Les nouvelles façons de « faire mentir les cartes » à l'ère numérique


Avec l'essor de la cartographie en ligne, de l'infographie, de l'imagerie 3D et des nouvelles techniques de géovisualisation, y aurait de nouvelles façons de faire mentir les cartes ?

La réédition de l'ouvrage de Mark Monmonier est l'occasion de s'interroger sur les façons, anciennes ou nouvelles, de « faire mentir les cartes » comme nous invite à le faire le titre de son célèbre ouvrage. La première édition  publiée en 1991 et traduite en 1993 s'est vue ajouter, dans la traduction française, un sous-titre assez ambigu Du mauvais usage de la géographie, qui a pu faire penser qu'il s'agissait seulement de dénoncer les dérives de la cartographie à travers ses usages grand public. 

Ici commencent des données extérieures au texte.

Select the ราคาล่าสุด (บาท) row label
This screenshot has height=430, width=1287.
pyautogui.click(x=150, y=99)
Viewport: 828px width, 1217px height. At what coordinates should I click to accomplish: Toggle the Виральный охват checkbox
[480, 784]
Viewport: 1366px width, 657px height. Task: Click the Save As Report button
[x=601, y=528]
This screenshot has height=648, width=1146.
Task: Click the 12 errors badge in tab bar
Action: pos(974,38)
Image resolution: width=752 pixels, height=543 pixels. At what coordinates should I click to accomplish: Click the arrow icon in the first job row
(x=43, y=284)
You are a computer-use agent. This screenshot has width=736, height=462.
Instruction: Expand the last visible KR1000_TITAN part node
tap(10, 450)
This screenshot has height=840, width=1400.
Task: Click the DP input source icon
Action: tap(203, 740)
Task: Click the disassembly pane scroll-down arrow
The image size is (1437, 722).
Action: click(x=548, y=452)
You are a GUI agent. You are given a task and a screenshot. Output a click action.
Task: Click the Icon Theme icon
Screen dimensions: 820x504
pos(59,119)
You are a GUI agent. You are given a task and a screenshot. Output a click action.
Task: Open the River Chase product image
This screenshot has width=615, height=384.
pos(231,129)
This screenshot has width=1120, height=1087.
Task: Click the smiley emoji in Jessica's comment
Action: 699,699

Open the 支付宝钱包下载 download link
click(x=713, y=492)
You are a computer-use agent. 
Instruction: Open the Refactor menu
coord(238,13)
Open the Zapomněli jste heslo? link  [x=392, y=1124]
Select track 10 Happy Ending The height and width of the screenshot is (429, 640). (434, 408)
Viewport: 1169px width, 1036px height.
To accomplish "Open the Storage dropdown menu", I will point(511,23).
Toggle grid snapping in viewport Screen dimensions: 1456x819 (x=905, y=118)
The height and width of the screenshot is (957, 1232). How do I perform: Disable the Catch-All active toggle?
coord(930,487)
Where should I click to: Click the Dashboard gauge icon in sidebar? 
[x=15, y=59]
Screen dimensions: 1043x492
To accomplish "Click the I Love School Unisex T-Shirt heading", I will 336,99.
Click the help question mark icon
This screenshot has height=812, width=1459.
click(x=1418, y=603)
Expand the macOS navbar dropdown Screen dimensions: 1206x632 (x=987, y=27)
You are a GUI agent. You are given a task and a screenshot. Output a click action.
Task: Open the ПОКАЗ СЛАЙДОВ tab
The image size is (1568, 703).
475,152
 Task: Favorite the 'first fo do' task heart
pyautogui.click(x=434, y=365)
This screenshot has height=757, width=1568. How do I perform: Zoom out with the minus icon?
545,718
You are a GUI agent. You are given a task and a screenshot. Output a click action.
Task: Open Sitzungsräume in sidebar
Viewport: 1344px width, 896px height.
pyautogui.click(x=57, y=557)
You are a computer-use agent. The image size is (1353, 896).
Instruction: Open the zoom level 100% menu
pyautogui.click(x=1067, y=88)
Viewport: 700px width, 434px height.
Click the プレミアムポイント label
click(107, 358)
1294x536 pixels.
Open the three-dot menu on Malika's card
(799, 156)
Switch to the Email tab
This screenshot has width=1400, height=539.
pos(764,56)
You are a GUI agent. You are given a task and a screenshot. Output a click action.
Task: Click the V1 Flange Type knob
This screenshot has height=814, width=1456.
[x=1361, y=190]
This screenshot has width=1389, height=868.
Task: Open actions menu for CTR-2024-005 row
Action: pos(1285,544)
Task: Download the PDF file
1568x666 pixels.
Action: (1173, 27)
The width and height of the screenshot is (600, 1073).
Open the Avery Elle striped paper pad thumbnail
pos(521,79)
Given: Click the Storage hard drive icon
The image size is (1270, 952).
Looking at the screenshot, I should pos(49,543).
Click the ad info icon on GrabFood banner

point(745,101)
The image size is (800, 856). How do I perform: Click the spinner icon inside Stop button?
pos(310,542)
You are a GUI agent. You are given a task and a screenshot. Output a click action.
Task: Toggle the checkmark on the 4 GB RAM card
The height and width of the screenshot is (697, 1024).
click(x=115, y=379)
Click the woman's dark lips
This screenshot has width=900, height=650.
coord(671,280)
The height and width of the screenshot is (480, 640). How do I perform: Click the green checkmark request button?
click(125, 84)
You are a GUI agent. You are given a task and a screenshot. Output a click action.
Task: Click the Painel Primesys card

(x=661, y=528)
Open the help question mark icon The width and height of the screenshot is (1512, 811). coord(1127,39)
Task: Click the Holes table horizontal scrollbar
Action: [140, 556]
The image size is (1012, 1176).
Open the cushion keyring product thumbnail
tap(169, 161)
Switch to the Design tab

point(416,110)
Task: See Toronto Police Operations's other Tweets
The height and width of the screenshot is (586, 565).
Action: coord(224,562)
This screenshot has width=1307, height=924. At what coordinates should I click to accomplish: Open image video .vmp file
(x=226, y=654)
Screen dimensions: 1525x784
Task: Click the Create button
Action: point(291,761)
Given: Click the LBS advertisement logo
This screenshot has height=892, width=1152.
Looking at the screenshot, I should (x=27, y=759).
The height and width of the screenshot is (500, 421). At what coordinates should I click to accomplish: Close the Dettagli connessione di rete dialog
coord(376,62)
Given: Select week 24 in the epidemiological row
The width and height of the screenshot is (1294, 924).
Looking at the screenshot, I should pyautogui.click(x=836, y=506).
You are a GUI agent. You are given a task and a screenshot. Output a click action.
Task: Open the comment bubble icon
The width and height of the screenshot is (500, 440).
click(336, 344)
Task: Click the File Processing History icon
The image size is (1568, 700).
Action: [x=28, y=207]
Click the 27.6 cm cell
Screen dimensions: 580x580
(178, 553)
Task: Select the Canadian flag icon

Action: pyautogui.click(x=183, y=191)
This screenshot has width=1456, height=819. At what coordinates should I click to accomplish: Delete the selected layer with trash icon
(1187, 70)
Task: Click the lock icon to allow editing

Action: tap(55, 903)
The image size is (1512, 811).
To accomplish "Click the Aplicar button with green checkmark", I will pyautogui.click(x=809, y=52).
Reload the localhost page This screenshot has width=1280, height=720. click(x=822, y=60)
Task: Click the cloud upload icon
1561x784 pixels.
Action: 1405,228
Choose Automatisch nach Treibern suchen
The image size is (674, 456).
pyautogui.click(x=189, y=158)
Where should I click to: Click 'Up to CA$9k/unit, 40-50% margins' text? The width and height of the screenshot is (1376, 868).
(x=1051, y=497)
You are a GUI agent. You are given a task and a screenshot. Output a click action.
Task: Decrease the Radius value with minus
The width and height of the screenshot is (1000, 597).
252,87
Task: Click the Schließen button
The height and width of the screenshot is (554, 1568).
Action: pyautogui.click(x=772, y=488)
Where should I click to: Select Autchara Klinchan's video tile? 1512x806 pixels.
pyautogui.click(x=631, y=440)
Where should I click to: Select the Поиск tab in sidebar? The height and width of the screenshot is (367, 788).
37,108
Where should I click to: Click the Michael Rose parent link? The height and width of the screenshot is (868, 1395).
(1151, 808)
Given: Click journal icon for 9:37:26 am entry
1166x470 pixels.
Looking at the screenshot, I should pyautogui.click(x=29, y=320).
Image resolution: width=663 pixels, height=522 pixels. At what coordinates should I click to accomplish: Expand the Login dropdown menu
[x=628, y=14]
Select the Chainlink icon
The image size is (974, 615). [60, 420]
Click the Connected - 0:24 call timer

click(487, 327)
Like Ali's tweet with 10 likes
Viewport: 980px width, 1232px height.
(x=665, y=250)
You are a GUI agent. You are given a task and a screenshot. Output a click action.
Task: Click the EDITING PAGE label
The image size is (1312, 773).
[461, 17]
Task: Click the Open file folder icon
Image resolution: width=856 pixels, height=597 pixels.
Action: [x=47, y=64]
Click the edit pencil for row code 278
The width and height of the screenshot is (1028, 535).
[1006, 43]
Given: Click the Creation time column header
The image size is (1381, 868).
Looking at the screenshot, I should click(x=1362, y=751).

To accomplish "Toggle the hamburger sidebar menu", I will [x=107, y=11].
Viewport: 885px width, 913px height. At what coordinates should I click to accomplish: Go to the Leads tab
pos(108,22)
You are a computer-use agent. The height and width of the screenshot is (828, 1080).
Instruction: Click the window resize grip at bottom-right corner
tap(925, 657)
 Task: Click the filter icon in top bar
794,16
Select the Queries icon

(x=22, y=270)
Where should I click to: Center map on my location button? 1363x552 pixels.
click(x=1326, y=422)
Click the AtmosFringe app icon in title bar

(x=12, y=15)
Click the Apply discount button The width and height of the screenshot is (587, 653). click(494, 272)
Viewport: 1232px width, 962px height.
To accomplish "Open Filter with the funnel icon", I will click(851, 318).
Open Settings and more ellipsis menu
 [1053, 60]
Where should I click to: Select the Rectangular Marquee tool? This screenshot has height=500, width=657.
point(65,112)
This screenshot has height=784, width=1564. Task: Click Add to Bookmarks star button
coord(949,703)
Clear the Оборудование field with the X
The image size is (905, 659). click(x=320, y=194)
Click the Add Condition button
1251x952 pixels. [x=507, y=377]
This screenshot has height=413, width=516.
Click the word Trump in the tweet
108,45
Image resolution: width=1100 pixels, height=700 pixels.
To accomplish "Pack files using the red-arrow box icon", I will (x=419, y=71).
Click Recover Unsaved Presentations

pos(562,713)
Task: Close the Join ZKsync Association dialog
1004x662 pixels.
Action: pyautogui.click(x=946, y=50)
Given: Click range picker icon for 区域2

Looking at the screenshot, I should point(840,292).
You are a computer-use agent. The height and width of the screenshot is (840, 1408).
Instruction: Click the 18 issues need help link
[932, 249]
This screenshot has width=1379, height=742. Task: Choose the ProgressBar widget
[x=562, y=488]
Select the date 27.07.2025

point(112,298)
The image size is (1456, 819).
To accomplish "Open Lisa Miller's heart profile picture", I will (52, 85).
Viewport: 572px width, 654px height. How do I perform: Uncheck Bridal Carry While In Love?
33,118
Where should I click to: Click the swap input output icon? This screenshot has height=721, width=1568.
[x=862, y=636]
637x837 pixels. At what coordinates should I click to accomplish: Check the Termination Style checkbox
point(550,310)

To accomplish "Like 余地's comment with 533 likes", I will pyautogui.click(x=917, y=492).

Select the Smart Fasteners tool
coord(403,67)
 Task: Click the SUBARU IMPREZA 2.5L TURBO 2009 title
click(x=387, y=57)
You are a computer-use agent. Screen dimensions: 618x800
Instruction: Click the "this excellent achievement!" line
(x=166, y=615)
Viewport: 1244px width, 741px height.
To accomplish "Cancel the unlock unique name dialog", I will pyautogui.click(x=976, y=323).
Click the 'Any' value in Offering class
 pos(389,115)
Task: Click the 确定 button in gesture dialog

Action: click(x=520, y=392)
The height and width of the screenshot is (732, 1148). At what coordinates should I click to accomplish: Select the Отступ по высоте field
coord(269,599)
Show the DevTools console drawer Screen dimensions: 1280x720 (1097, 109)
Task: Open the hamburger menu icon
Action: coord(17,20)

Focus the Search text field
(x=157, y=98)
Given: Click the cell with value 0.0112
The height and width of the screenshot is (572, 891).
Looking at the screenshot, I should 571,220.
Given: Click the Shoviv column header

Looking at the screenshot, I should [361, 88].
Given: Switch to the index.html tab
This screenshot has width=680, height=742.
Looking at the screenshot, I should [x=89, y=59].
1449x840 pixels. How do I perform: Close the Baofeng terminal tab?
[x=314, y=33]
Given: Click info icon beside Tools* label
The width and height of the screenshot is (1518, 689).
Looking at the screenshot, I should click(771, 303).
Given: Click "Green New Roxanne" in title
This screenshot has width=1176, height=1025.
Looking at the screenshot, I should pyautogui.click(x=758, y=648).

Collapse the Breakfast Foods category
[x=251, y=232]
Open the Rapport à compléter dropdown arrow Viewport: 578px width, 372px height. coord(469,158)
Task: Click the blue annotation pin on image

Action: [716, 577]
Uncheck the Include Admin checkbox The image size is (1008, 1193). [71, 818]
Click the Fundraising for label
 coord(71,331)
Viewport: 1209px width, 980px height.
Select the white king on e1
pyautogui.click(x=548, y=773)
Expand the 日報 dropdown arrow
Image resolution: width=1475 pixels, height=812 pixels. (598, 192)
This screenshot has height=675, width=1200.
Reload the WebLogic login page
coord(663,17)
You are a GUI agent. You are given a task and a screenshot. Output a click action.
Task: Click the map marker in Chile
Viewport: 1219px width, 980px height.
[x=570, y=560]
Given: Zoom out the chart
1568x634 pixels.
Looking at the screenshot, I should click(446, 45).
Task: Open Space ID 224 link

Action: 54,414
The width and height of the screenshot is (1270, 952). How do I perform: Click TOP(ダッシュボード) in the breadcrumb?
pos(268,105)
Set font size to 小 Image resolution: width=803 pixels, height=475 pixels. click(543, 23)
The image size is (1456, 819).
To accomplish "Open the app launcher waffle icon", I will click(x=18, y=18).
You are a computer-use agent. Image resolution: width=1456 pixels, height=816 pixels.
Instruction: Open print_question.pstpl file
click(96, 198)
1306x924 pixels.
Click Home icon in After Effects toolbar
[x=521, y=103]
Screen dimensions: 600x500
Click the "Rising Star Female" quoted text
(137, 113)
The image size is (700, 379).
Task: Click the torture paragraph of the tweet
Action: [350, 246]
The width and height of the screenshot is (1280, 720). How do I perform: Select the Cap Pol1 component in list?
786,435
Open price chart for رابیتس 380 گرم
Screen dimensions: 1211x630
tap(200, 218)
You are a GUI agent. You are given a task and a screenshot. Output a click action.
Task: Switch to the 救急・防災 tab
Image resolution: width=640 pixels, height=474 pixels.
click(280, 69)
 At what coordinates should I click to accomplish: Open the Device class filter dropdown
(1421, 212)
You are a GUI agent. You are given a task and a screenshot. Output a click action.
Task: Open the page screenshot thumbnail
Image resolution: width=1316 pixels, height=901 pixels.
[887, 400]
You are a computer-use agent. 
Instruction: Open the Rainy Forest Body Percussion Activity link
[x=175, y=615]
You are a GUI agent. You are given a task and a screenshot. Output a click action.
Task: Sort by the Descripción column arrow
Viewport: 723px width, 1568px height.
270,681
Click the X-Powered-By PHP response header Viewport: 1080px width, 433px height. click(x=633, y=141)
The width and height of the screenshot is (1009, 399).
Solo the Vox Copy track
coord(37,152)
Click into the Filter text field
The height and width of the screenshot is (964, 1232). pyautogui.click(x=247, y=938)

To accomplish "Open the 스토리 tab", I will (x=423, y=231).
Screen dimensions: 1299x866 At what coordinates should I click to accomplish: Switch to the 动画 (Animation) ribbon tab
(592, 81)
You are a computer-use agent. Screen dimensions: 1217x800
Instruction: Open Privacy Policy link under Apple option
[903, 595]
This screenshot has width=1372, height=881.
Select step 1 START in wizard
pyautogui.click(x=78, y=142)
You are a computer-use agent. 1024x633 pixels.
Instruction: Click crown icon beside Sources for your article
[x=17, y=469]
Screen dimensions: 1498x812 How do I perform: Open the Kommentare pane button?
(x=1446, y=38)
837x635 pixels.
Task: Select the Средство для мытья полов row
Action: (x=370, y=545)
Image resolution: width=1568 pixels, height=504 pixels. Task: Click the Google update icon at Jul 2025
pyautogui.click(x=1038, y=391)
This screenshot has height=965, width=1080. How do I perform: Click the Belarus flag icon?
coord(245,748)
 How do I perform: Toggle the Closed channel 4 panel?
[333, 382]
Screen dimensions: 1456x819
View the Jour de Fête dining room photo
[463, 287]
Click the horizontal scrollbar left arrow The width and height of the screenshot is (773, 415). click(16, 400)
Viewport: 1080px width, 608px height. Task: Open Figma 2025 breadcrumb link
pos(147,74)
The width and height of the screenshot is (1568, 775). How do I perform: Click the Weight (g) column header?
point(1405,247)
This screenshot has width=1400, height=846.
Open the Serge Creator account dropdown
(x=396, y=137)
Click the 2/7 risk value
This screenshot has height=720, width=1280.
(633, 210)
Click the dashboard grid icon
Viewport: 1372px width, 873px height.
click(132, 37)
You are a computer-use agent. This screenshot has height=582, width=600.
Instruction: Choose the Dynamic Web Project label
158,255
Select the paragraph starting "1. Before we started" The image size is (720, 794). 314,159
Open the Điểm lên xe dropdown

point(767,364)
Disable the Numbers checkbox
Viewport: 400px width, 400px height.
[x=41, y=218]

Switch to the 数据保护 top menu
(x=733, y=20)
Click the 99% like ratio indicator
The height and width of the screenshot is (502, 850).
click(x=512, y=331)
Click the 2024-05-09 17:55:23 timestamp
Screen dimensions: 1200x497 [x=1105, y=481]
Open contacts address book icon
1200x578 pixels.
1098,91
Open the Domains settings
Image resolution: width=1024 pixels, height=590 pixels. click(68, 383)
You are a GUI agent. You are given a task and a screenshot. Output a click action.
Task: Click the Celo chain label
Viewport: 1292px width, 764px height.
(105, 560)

Mark Monmonier affirmait au contraire : « Non seulement le mensonge est facile avec les cartes, mais il est même essentiel ». Autrement dit loin d'être une dérive, le "mensonge" serait consubstantiel à la carte, un attribut essentiel et inhérent au processus de re-présentation. Si on voulait filer la métaphore, on pourrait dire qu'il y a plusieurs façons de mentir : par facilité, par arrangement, par exagération, par omission... Il existe de petits et de grands mensonges. Comme les blancs de la carte, il y a également tous ces petits oublis, ces mensonges "blancs" dont on pense qu'ils ne portent pas à conséquence pour l'interlocuteur, du moins en apparence. Les mensonges, petits ou grands, sont particulièrement répandus dans notre société de l'information et de la communication qui cherche souvent à marquer les esprits, à frapper l'opinion, à jouer sur nos imaginaires. Mais on ne peut pas éduquer avec des mensonges : cela empêche d'exercer sa pensée critique et de s'émanciper. La métaphore vaut pour la cartographie qui mérite décryptage et sens critique.


 


Dans l'introduction à la réédition de l'ouvrage de Monmonier, Christian Grataloup appelle à une vigilance cartographique à l’ère d’une omniprésence renouvelée des cartes dans nos environnements quotidiens. Depuis les années 1980-90, avec les travaux de cartographie critique de Mark Monmonier, de Brian Harley ou de Denis Wood, la cartographie est entrée dans l'ère du soupçon. Il ne faudrait pas pour autant tomber dans l'approche hyper-critique qui consisterait à se défier systématiquement de toutes les cartes puisque toutes mentiraient d'une certaine façon. Comme le notait Yaïves Ferland dès 1997 :

« Tout le monde sait maintenant qu’il existe cinq sortes de mensonges : les petits, les gros, les statistiques, les cartes et les arguments de vente. En paraphrasant Sir Winston Churchill, avec l’aide de Mark Monmonier (1991), on en vient à couvrir à peu près tout les maux dont les cartographes seraient coupables, en tant que communicateurs de réalités géographiques par des représentations graphiques. »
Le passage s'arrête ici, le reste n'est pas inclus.